*** TEXT PROVIDED ***

A reasonable person will conclude if you know the password, you know the contents. How did those photos get on the phone if the owner did not put them there? Forcing a defendant to aid in the production of incriminating evidence from their phone seems like a direct fifth amendment violation.
The "foregone conclusion" doctrine should not relate to the password itself, but the potentially incriminating evidence on the phone.
Thanks for the comment. My article linked to above explains why I disagree with you.
"The "foregone conclusion" doctrine should not relate to the password itself, but the potentially incriminating evidence on the phone."
Applying the foregone conclusion doctrine to the password is, IMO, an attempt to go around the absurdity inherent to applying it to evidence. Here is the nature of that absurdity:
If the conclusion is indeed "foregone" (i.e. the government can prove possessing relevant knowledge about the existence, location and nature of the evidence), then why not just present this knowledge as evidence. If, on the other hand, the government genuinely needs to access the private papers to obtain evidence, there is no "foregone conclusion", because the government obviously does not need to possess the subject knowledge.
Correction:
If, on the other hand, the government genuinely needs to access the private papers to obtain evidence, there is no "foregone" conclusion", because the government obviously does not possess the subject knowledge.
Yes, I agree that the "foregone conclusion" could beg the question ('why not just present this knowledge as evidence"). I hold open the possibility that the .gov has a copy (say of an image from someone else's phone) and maybe they want the original. I would see circumstances as extremely limited.
Also, I agree that what is on your phone these days is tantamount to personal papers, handing them over is the equivalent of handing over personal papers (ala Boyd, which you quote below).
One might call this "equilibrium adjustment" theory of the fourth amendment: Put electronic records on par with personal records 200 years ago.

*** End of TEXT PROVIDED ***
*** SOURCE DATA ***

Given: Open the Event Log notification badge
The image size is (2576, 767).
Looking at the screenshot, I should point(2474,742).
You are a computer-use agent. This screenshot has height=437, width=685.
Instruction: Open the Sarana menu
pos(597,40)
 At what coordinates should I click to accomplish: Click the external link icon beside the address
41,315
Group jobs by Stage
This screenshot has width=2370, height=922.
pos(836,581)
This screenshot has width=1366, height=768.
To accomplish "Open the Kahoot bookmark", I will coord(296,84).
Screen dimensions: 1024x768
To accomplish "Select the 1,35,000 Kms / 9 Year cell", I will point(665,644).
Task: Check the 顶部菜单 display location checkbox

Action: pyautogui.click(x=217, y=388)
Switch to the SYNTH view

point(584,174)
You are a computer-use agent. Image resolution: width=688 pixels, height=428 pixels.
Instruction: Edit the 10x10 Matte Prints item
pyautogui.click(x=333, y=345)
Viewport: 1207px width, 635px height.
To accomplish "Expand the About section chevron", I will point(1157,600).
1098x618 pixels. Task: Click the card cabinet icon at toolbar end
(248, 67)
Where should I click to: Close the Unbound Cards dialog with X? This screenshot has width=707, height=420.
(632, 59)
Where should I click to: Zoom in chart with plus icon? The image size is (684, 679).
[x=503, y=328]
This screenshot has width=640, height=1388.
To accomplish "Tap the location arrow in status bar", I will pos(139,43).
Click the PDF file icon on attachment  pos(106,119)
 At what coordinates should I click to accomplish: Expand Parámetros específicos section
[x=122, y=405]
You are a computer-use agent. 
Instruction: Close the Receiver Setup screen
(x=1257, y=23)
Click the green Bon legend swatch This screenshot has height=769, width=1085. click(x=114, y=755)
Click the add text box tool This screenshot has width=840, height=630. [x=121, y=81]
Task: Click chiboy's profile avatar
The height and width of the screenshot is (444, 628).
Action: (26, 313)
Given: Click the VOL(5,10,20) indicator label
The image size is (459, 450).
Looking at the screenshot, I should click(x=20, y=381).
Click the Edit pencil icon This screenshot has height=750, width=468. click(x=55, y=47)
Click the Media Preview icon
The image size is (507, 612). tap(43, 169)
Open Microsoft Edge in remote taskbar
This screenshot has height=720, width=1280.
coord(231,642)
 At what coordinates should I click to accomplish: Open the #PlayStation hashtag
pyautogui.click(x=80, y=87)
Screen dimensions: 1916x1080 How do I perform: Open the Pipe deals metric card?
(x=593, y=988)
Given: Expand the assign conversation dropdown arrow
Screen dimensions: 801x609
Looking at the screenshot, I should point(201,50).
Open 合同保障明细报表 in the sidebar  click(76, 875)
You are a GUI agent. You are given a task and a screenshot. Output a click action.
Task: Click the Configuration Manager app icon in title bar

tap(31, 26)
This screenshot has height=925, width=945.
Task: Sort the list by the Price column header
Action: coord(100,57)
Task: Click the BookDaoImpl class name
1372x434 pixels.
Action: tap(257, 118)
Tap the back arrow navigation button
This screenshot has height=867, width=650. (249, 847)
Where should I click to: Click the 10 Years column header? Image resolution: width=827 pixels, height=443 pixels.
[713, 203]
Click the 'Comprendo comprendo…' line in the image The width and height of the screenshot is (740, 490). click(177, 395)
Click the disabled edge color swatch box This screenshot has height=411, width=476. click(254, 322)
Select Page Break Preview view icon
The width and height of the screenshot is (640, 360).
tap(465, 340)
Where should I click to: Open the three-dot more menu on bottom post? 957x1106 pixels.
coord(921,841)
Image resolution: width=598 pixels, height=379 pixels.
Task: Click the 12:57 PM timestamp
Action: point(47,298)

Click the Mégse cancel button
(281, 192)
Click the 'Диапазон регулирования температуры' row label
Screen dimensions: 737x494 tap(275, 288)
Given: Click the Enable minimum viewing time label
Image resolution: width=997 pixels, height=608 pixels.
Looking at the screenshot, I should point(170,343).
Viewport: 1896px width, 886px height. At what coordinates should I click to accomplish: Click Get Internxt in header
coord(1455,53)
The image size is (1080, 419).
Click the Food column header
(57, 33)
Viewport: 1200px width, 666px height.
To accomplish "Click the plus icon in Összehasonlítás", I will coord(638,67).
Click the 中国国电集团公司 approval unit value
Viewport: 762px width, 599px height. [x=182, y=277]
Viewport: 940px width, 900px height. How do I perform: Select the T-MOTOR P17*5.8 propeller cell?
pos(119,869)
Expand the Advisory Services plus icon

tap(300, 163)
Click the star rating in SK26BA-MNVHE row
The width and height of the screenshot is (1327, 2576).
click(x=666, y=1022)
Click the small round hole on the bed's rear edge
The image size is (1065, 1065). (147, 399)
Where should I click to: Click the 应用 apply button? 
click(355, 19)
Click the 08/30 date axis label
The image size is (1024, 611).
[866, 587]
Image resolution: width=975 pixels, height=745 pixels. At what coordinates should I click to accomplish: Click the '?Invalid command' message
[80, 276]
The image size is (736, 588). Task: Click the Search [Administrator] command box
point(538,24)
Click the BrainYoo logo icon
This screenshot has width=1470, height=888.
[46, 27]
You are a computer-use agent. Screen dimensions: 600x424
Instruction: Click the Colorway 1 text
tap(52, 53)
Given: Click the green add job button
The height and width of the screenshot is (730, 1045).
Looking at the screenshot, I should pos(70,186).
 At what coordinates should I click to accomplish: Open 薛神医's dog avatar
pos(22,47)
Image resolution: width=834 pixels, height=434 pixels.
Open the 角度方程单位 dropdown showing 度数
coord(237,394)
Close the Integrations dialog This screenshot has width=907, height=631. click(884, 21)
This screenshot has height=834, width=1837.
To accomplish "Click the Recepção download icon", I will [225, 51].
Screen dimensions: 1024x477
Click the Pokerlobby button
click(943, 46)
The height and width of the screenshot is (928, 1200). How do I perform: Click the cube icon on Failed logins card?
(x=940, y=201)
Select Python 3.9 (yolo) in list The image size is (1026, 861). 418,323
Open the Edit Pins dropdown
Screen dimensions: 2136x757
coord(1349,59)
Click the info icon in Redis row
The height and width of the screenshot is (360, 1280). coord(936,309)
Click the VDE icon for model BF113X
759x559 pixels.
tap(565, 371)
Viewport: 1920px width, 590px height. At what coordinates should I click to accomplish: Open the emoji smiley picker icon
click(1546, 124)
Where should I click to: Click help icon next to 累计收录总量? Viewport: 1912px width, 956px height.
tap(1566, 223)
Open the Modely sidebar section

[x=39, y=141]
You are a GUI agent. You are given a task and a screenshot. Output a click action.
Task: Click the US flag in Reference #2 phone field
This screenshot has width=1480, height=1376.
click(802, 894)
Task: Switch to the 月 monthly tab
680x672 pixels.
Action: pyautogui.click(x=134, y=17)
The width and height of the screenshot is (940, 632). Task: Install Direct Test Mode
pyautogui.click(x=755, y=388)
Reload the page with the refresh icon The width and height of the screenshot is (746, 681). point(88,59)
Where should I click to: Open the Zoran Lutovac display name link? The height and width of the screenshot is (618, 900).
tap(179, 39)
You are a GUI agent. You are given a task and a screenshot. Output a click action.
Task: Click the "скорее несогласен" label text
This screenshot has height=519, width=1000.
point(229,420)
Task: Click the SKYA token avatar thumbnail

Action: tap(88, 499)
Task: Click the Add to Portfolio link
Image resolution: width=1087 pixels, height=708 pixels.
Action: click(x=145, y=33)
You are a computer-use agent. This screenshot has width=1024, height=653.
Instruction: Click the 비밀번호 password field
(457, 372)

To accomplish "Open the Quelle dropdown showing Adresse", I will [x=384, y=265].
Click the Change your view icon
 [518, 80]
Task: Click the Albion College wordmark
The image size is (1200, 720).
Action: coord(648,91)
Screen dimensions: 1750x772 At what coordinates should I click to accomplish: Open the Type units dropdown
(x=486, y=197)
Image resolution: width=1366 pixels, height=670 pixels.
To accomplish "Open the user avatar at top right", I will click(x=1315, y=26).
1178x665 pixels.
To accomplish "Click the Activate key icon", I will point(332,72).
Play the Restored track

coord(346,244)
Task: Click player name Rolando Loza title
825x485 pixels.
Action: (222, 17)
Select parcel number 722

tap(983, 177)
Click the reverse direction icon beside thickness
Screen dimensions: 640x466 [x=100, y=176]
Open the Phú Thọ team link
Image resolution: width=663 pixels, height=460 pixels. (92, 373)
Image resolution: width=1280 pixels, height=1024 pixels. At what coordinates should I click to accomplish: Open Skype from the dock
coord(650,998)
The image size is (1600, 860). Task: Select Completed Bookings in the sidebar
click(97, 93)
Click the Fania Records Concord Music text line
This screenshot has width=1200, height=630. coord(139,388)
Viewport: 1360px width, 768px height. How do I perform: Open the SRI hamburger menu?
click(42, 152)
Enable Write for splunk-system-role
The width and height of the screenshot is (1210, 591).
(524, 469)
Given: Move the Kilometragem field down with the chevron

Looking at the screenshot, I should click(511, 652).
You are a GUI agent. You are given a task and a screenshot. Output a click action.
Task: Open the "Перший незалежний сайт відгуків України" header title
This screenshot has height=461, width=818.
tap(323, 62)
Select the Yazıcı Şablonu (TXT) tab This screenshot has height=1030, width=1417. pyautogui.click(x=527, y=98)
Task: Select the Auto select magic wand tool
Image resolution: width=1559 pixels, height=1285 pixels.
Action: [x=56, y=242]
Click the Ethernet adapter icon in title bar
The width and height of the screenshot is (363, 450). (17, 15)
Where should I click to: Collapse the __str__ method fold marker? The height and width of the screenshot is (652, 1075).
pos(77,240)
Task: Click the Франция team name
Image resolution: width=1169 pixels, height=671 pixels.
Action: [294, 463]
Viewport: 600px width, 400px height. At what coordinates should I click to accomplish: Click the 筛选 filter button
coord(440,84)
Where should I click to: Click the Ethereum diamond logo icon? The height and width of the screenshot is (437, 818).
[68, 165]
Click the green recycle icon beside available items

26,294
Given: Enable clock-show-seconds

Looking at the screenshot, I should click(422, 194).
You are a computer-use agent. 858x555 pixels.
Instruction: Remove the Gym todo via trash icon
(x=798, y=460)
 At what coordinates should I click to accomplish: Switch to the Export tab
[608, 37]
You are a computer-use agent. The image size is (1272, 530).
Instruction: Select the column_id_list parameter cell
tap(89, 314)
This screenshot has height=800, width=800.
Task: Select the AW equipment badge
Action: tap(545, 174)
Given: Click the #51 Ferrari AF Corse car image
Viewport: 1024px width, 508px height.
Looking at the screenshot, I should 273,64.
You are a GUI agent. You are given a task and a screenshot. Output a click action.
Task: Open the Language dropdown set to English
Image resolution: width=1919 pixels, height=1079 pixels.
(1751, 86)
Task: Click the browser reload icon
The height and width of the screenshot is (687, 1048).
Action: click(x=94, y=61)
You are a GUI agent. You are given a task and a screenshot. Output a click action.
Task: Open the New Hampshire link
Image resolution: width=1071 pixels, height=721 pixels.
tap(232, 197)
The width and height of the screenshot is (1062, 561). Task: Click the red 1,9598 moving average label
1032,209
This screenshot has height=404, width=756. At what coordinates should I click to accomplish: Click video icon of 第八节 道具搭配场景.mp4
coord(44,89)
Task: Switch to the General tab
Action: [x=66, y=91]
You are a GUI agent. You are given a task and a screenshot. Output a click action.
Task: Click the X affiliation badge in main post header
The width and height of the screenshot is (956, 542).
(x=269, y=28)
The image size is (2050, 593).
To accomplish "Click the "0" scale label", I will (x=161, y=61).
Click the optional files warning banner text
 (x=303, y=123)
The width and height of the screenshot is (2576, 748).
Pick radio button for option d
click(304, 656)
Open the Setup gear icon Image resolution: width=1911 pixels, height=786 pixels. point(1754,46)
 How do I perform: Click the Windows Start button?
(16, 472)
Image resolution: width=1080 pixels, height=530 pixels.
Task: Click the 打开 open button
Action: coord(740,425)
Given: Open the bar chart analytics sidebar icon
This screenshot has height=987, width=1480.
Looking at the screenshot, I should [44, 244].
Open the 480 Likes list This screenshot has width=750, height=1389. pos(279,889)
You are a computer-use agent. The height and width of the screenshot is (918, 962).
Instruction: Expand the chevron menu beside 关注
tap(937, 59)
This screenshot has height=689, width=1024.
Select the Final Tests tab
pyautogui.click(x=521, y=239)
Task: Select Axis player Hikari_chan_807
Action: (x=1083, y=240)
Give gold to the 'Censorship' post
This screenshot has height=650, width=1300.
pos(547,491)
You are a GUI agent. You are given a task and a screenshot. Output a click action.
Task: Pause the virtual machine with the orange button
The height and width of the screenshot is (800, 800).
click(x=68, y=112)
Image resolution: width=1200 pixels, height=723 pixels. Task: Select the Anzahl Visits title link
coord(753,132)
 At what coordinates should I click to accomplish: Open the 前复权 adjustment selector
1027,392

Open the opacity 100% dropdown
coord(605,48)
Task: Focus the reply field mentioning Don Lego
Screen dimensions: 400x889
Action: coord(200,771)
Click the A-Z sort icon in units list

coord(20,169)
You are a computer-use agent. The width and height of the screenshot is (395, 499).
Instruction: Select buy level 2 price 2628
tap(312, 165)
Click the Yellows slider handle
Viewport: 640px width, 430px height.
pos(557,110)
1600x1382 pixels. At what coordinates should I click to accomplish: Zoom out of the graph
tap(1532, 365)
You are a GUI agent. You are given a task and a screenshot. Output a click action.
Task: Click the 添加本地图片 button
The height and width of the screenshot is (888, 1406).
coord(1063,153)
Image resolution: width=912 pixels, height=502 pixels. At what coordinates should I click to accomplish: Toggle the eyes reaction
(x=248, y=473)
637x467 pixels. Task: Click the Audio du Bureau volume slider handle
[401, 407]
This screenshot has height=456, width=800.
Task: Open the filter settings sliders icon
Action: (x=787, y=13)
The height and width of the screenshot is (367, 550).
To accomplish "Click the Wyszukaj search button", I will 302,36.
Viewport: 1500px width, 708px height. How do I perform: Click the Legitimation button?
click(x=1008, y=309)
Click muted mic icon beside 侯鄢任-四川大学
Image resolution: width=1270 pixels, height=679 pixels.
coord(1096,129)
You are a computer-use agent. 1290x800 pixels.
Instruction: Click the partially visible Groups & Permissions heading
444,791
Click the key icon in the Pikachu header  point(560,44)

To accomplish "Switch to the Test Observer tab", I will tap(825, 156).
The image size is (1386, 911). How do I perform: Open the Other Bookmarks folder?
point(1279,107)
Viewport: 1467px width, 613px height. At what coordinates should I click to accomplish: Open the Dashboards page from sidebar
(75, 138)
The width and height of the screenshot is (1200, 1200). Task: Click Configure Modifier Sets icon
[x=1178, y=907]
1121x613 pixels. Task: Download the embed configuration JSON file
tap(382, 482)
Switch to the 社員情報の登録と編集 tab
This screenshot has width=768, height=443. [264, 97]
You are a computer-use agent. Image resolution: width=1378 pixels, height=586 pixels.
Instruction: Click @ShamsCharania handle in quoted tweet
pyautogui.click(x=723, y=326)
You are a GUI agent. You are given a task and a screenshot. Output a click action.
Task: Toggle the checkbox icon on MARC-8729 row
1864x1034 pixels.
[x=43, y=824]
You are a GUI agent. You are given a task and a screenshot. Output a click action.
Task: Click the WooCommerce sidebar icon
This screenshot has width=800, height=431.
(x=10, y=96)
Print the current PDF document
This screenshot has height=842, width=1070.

*** End of SOURCE DATA ***

-- QUESTIONS TO ANSWER --
- a) Answer these about the comment thread on the foregone conclusion doctrine, one per line:
(i) Which amendment does the first comment say forcing a defendant to help produce evidence from their phone seems to violate?
(ii) What example does one commenter give of something the government might already have a copy of?
(iii) In the last comment, electronic records should be put on par with what?
- b) Carry the comment thread on the foregone conclusion doctrine forward from its final comment, keeping its plain voice.

-- ANSWERS GIVEN --
- a)
(i) The fifth amendment
(ii) An image from someone else's phone
(iii) Personal records 200 years ago

- b)
The big problem with this topic is that the entire idea
that compelled decryption should be based on the government having reason to believe that the defendant knows the password
depends on understanding of WHY the 5th Amendment says that a person may not be "compelled in any criminal case to be a witness against himself". And nobody has yet provided a simple, clear answer to this. Everything seems to rely on Supreme Court precedence, which itself has never provided a simple, clear answer to this WHY question.
My half-baked analysis follows.
I think the founding fathers simply found the idea of forcing a defendant to assist in his own prosecution intuitively unfair; they wanted the prosecution to do all the work.
Since forensic sciences had not yet been invented, their way of banning this type of use of force was to say that no witness could be compelled to testify against himself. Had they known about blood alcohol, fingerprints, DNA evidence, encryption keys, etc., quite likely they would have banned the use of force against to defendant to obtain ANY of these.
"Encryption" or codes certainly did exist in 1791. some codes Jefferson made reportedly were not broken for 100 years.
But to your point, getting someones personal effects in 1791 was considerably more difficult. To have a private conversation was easy- there were no tape recorders, bugs, or electronic records of any sort. You had to ride your horse quite a ways and haul the papers off.
The issue of whether someone could be compelled to give up the combination to a safe has only been debated in some Supreme Court footnotes. A combination though is not a password. A password conveys important informatiom itself- it could be your birthday, your dogs name, or some other phrase. Maybe its "ILikeBeer" The fact that some files on your phone are password protected and not others could in fact be testimony and used to prove you "own" them. Handing over your password these days is in fact handing over your personal effects and does sigificantly more than merely prove ownership.
While codes did exist in 1791, I am aware of no cases where codes were relevant to courts or attempts to gather evidence. In particular, I have never heard of any cases where a Founder-era court (or even a prosecutor) attempted to compel someone to decode their own papers. If such a case did exist, it would strengthen Prof Kerr's case and weaken Iation's quite a bit. Absent such a case, however, I think that Iation has the better arguments.
"In particular, I have never heard of any cases where a Founder-era court (or even a prosecutor) attempted to compel someone to decode their own papers. "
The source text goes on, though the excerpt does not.